Delaware Subscriber
Answer: If the orthopedists documentation fails to meet the criteria for the lowest-level observation code (99218), you should instead report 99499 (Unlisted evaluation and management service) for Medicare patients and submit a copy of the physicians chart notes with
your claim.
You may be able to report 99218-52 (Reduced services) to non-Medicare insurers, but this depends on your private insurers guidelines.
Your bigger problem seems to be poor documentation. If your physicians routinely under-dictate their chart notes, your practice is probably throwing away a lot of reimbursement.
Anytime you admit a patient to observation status, the record should indicate when you admitted him or her, some rationale for the observation (for example, Patient is admitted to observation due to suspicion of head
injury), the physicians orders for the specific nursing care, diagnostic tests, etc., to be performed while the patient is in observation, and notes regarding the patients status during periodic reassessments.
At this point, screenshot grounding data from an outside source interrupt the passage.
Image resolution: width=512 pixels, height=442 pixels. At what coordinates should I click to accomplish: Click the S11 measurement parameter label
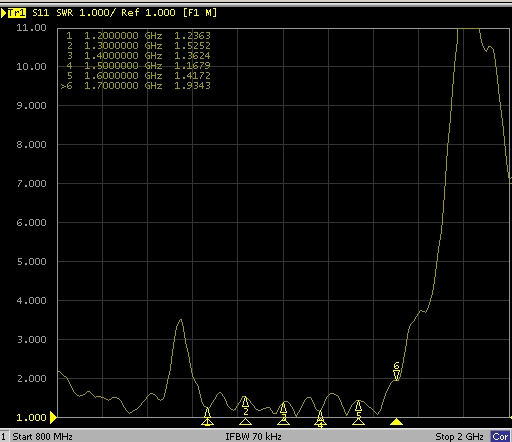(41, 13)
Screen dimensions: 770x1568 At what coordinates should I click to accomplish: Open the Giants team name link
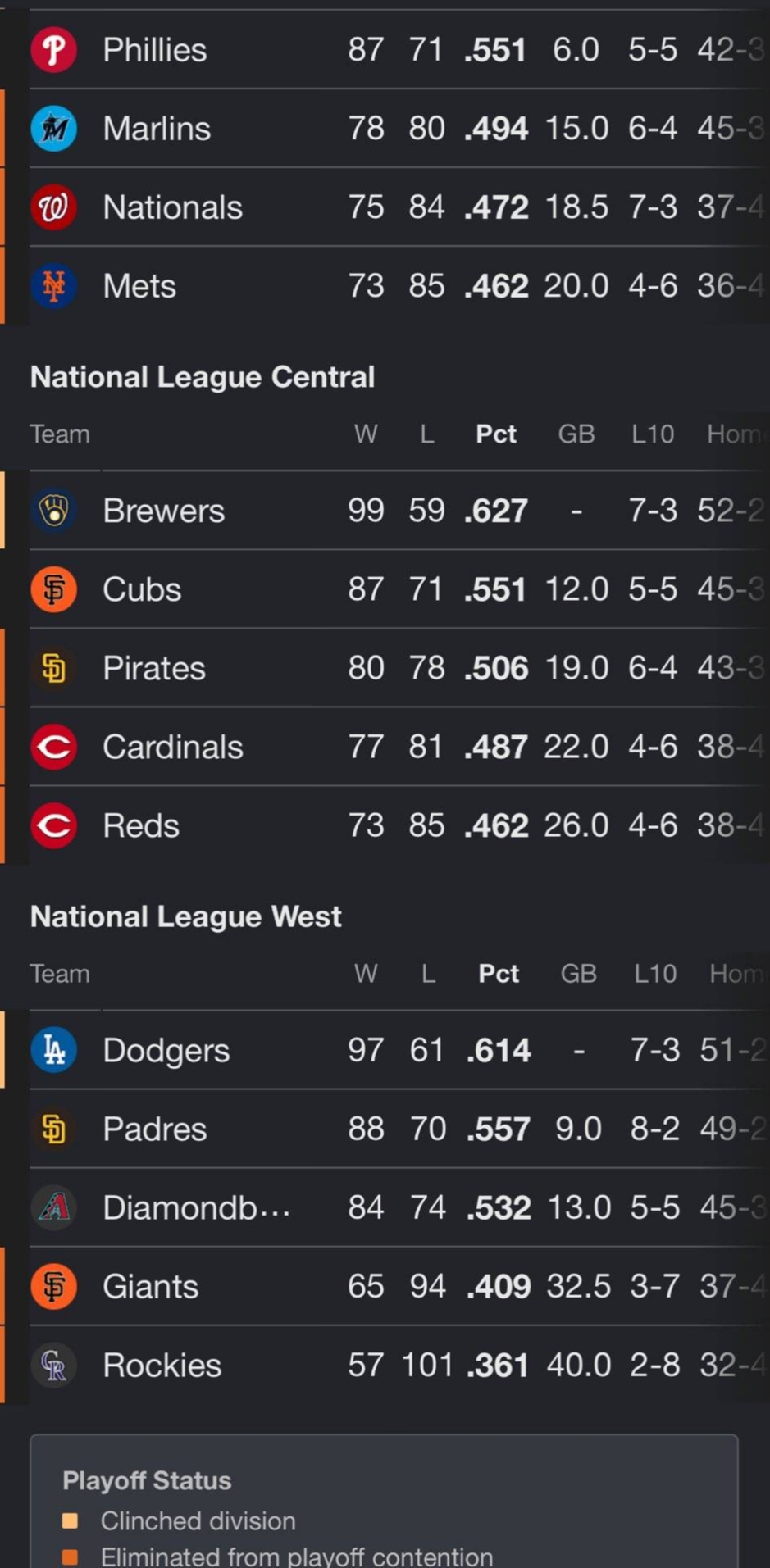pos(150,1286)
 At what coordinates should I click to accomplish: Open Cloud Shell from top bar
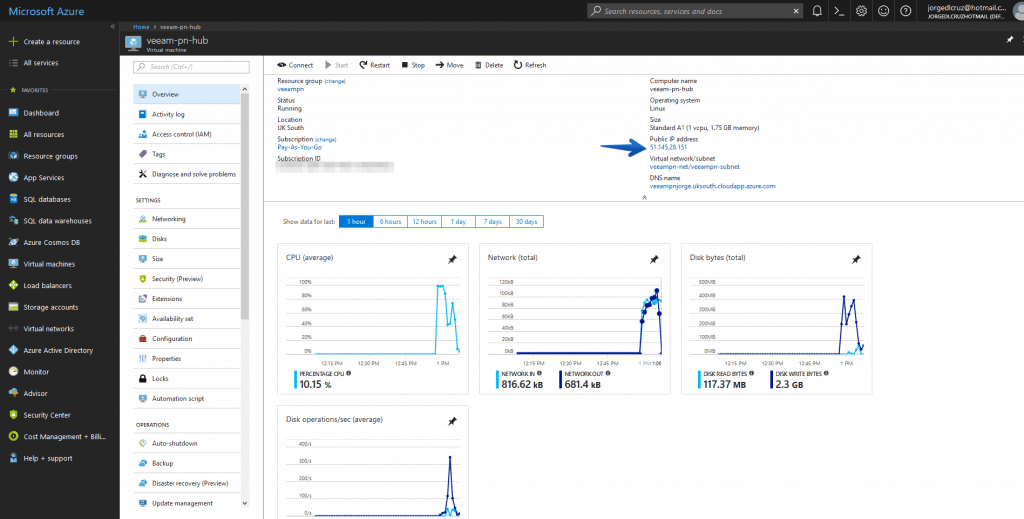839,11
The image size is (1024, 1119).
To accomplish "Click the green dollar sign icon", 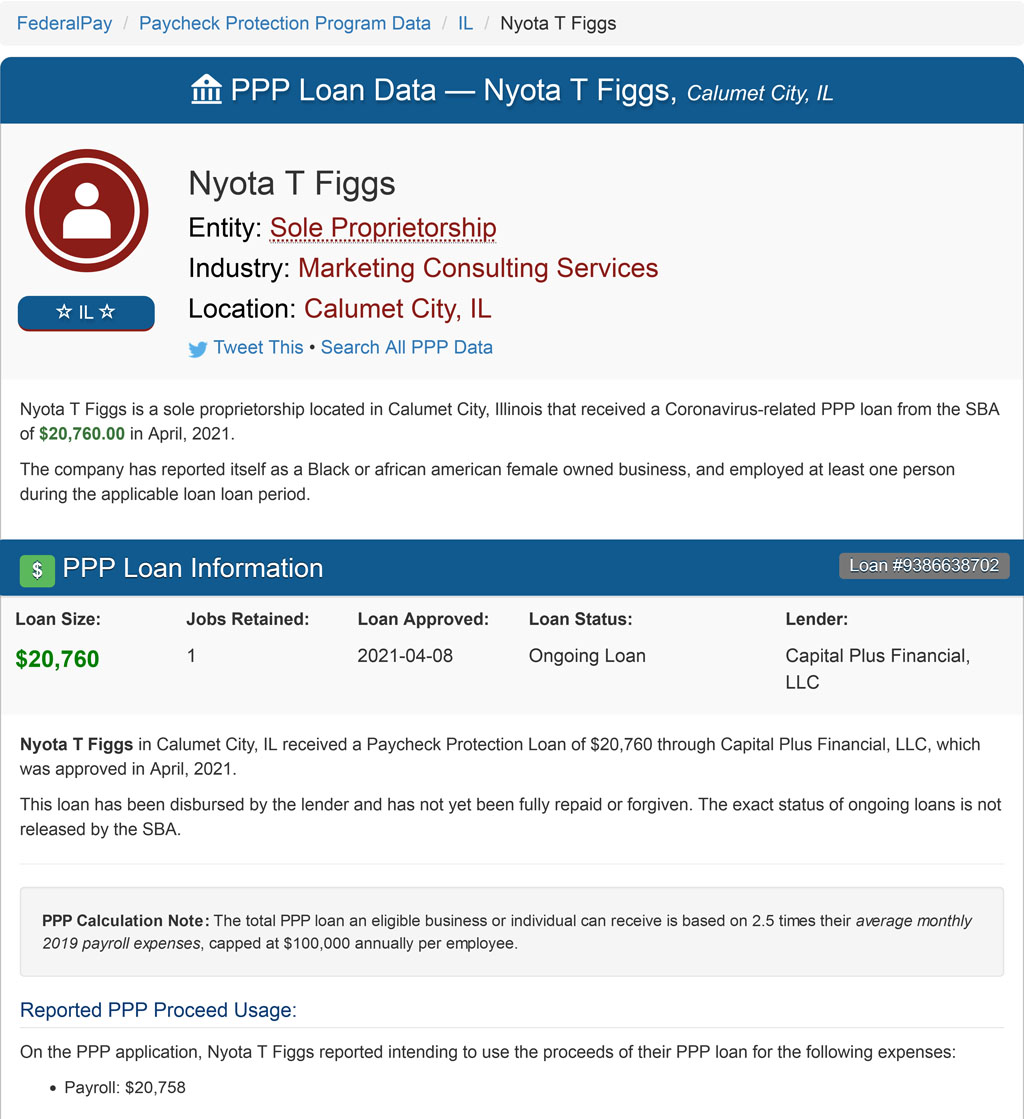I will (x=37, y=570).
The history and physical used to determine the level of observation can take place either during the observation service or during the initial emergency department visit, but CPT rules do not allow you to report a regular E/M code and an observation code on the same date of service.
According to CPT, When observation status is initiated in the course of an encounter in another site of service (e.g., hospital emergency department, physicians office, nursing facility) all evaluation and management services provided by the supervising physician in conjunction with initiating observation status are considered part of the initial observation care when performed on the same date.